Não mereço estar portando o nome da sua casa. O que eu fiz na igreja? Cometi o maior pecado, não só o da carne, mas também o da ira. Eu estou querendo correr, sair daqui e culpar todos pelo o que aconteceu com Mellany.
Eles não sabiam, e nunca iriam saber o que tinha acontecido. A situação era óbvia e estou sofrendo o castigo divino. Estou sofrendo em todas as formas.
Sinto-me quente, vivo. Como nunca estive antes e agora estava ficando com medo.
- Fiz meus votos não há muito tempo atrás.
- E na primeira tentação você desiste de Deus? Desiste da sua salvação?
- Estou lutando para a salvação dela, eu posso ajudar uma mulher a encontrar seu caminho. Posso seguir o meu próprio caminho! - Foi o maior absurdo que já disse na minha vida. Os outros faltaram tapar os ouvidos, tamanha blasfêmia que saíra de minha boca.

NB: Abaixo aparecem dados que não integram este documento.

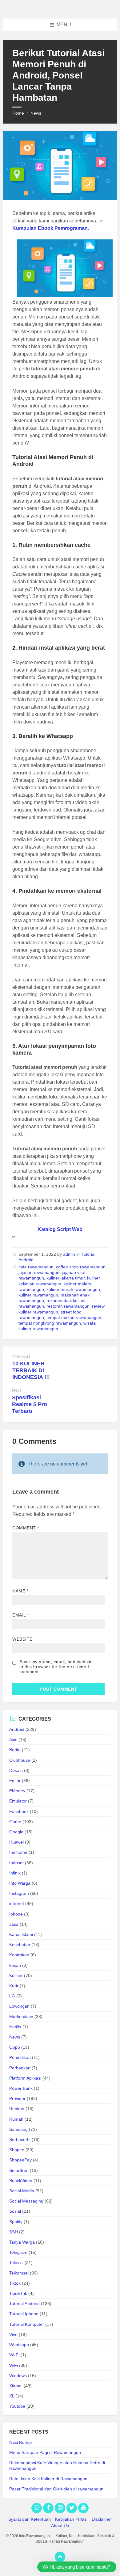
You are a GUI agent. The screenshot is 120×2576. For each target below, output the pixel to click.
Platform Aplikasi (25, 2078)
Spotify (15, 2221)
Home (18, 113)
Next (16, 1390)
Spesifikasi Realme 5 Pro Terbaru (29, 1404)
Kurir (13, 1985)
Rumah (16, 2119)
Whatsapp (19, 2344)
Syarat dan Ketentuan (29, 2519)
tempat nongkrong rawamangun (49, 1323)
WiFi (13, 2365)
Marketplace (21, 2016)
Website (22, 1639)
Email (20, 1615)
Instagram (19, 1893)
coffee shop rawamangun (81, 1266)
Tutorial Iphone (23, 2313)
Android (16, 1729)
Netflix (15, 2026)
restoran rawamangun (68, 1306)
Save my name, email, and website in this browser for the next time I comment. (56, 1666)
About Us (60, 2525)
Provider (17, 2098)
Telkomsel (19, 2272)
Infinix (15, 1872)
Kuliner (16, 1975)
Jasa (13, 1924)
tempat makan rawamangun (73, 1317)
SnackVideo (20, 2180)
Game (15, 1821)
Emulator (18, 1800)
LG (12, 1995)
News (35, 113)
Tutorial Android (24, 2303)
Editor (15, 1780)
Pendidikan (20, 2057)
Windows (18, 2375)
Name (20, 1590)
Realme (16, 2108)
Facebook (19, 1811)
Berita (15, 1749)
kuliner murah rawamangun (73, 1289)
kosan (15, 1965)
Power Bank (21, 2088)
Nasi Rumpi (20, 2442)
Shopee (16, 2149)
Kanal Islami (21, 1934)
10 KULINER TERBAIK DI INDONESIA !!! (31, 1370)
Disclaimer (102, 2519)
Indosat (16, 1862)
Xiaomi (15, 2385)
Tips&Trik (18, 2293)
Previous (21, 1356)
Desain (16, 1770)
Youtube (17, 2406)
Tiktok (15, 2283)
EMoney (17, 1790)
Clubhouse (19, 1760)
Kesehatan (19, 1944)
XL (11, 2395)
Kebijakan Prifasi (71, 2519)
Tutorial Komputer (26, 2324)
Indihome (18, 1852)
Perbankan (19, 2067)
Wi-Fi (14, 2354)
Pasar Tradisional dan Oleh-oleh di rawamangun (56, 2488)
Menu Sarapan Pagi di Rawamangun (45, 2452)
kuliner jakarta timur (65, 1277)
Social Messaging (26, 2201)
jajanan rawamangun (38, 1272)
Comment (25, 1527)
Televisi (16, 2262)
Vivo (13, 2334)
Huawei (16, 1842)
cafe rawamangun (36, 1266)
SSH (13, 2231)
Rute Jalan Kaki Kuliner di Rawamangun (48, 2478)
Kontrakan (19, 1954)
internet (16, 1903)
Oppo (14, 2047)
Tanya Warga (22, 2242)
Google (16, 1831)
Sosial (15, 2211)
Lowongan (19, 2006)
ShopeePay (20, 2159)
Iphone (16, 1914)
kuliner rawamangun (38, 1294)
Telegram (18, 2252)
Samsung (18, 2129)
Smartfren (19, 2170)
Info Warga (19, 1883)
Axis (13, 1739)
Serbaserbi (19, 2139)
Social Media (21, 2190)
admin (69, 1254)
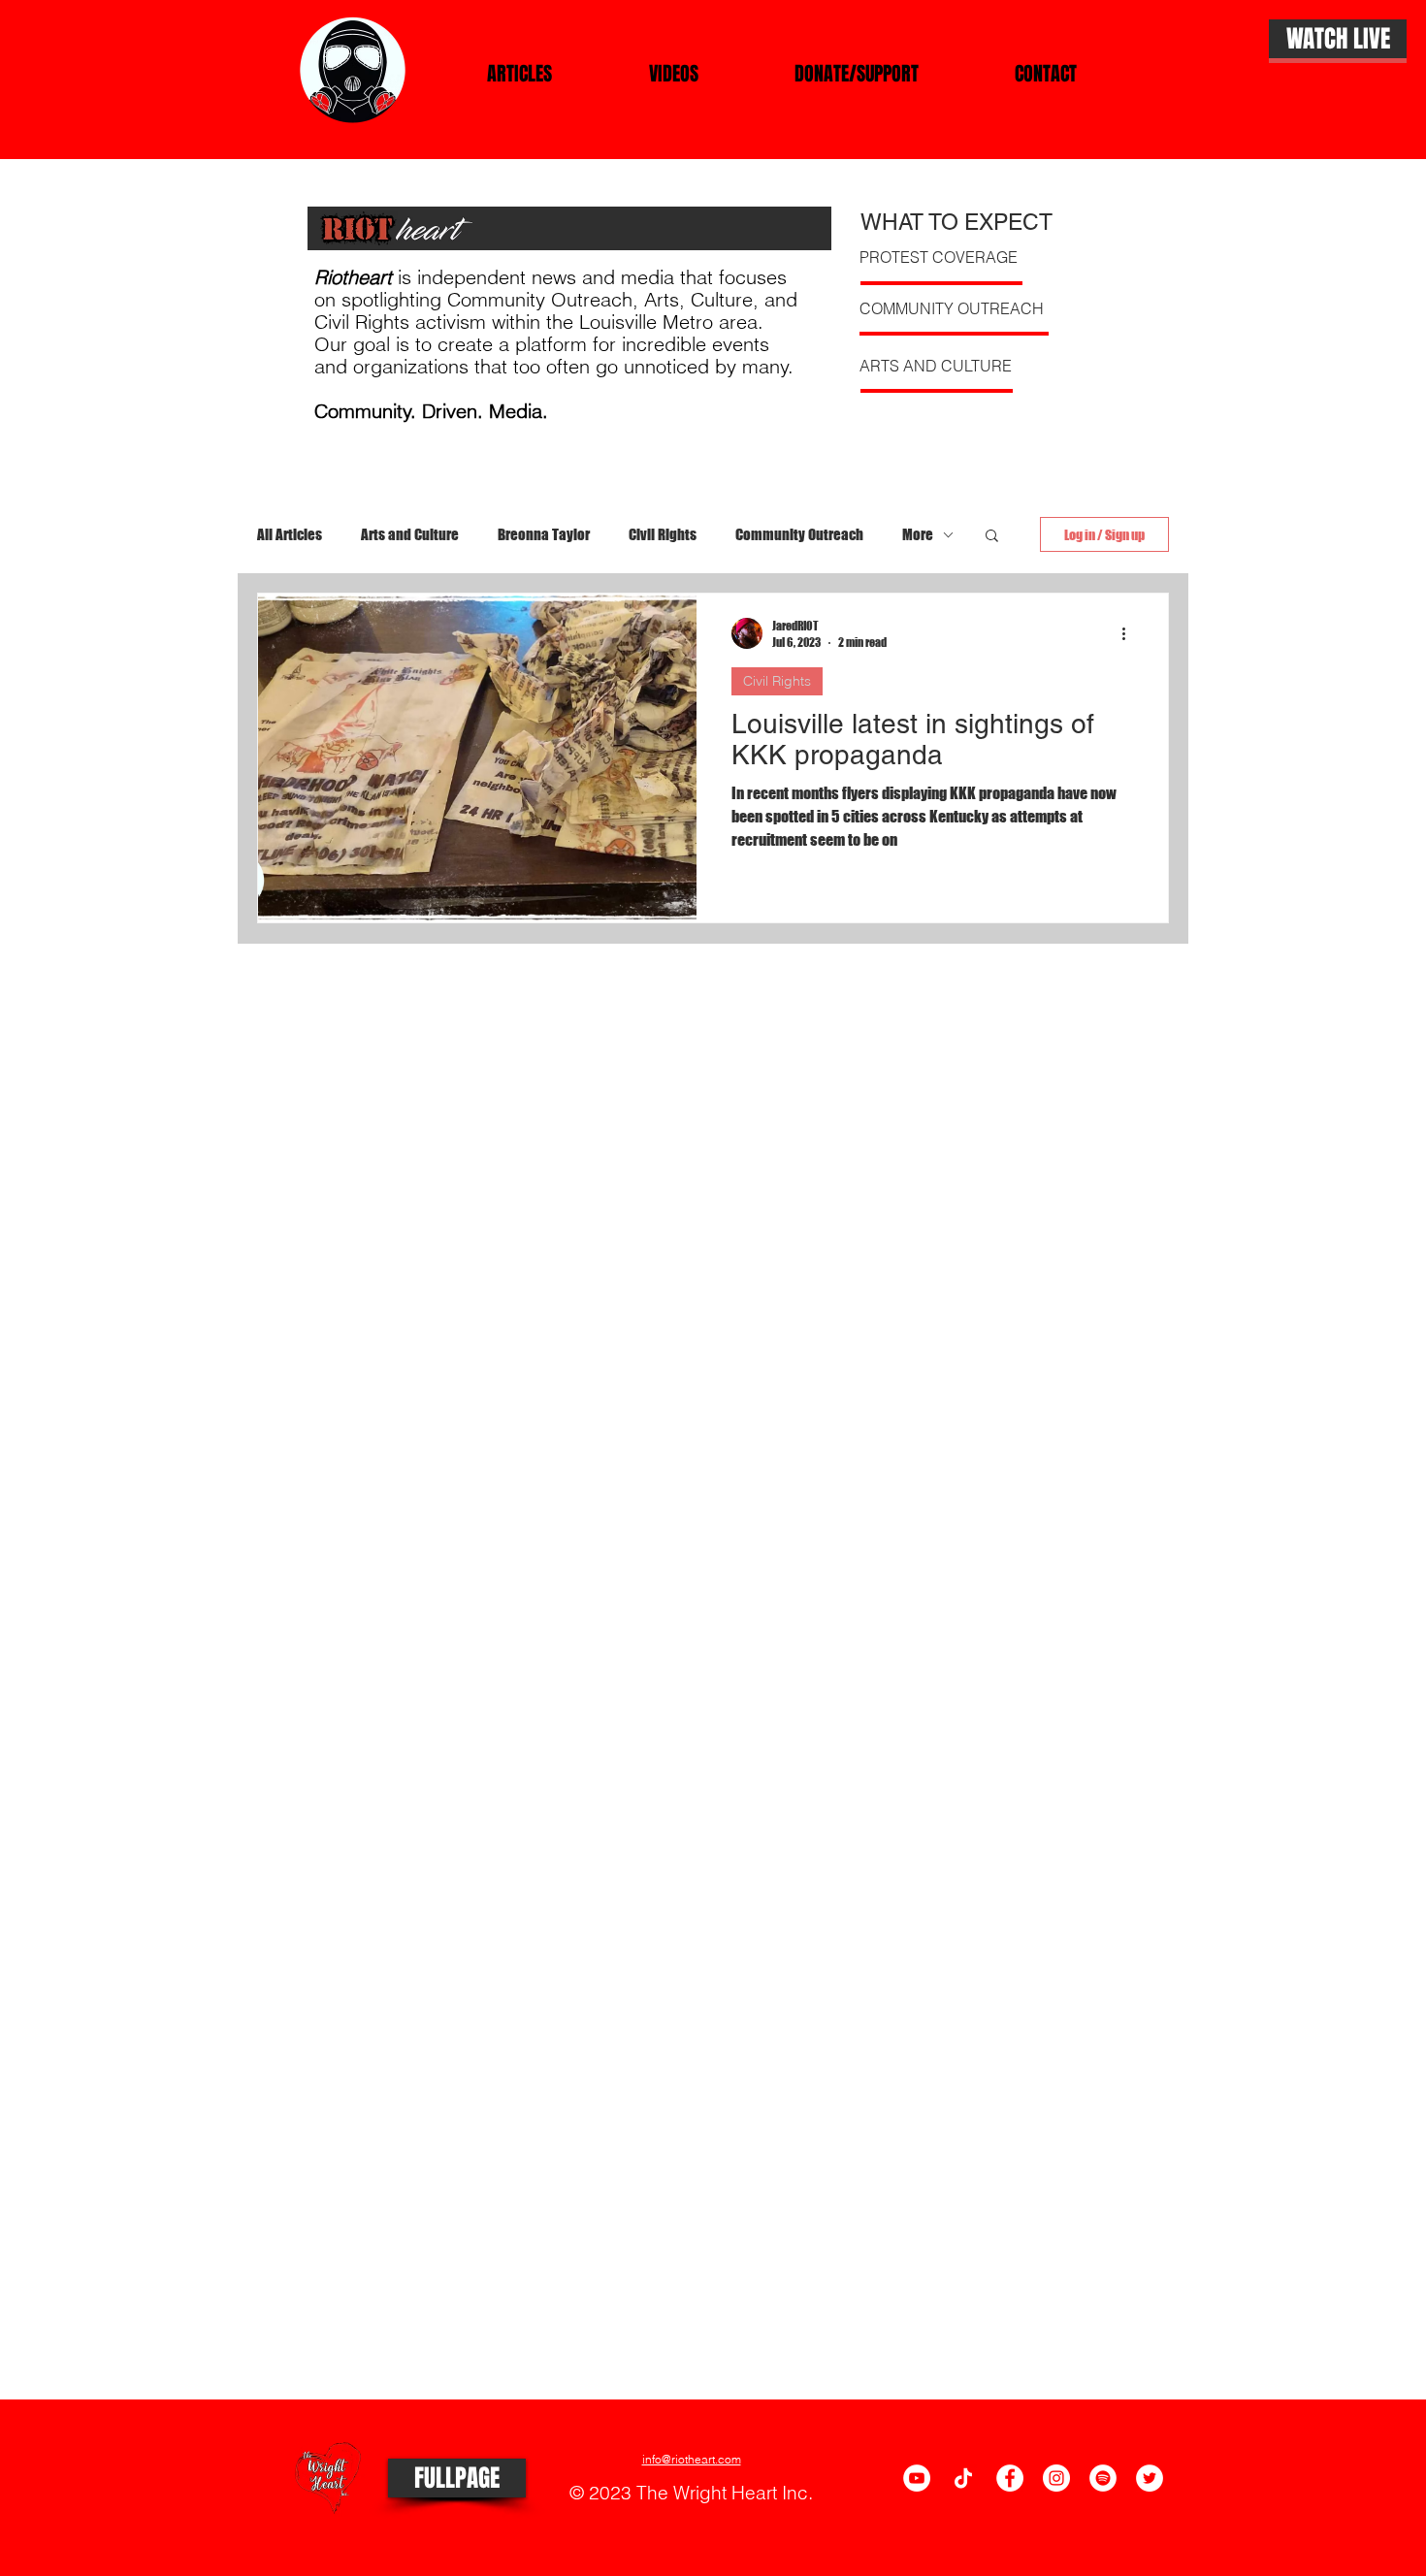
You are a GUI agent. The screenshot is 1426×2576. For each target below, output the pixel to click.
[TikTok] (963, 2478)
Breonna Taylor (544, 534)
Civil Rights (663, 534)
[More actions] (1130, 633)
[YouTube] (916, 2478)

- Salvação? Quer ajudar uma moça a ter salvação? A salvação dessa moça é tirar seus votos? - questionou o bispo. Engoli a seco minhas palavras. Queria dizer que nada importava naquele momento, mas meu lado racional estava agitado.
Estou tentando jogar toda a minha vida por uma noite, por uma mulher. Eu sou sujo, promíscuo, fraco. Sou um pecador agora. Tinha caído em tentação e cedi minhas necessidades como homem, fiz algo que não poderia ter feito.
- Posso fazer minhas escolhas sozinho. Não tenho mais 15 anos – insisti. No mínimo que fosse, eu estava dividido. Entre Deus e mellany!
Deus é minha prioridade, eu nasci por sua gloria, e agora dava as costas pra ele. E pior: estou duvidando de sua palavra.
- Sua escolha é abandonar a igreja?
- Não! – neguei. - Mas eu voltarei e cumprirei minha penitência - insisti mais uma vez. O único que ainda não tinha se pronunciado era o frade. De todos os homens nessa sala, o frade era o mais purificado. Uns dizem que a nossa santidade é o Papa, o homem mais próximo de Deus.
E eu digo que um frade é o homem mais digno e próximo a Deus. Eles vivem como peregrinos, não vestem nada sem ser sua bata marrom, um cordão amarrado a cintura e sandálias - que prefeririam andar descalços. Vivem da miséria dos outros, dormindo ao relento. Além de viverem em eterna comunhão com Deus, e que no caso, eu não merecia estar na mesma sala que o frade.
O que sentia além do medo? A total repulsa sobre meu corpo. Eu sou sujo, imundo. Fiz da igreja uma orgia cometendo pecados lá dentro. Agora tinha a certeza da ida de Mellany. Deus estava me castigando por fazer sua casa de um prostíbulo.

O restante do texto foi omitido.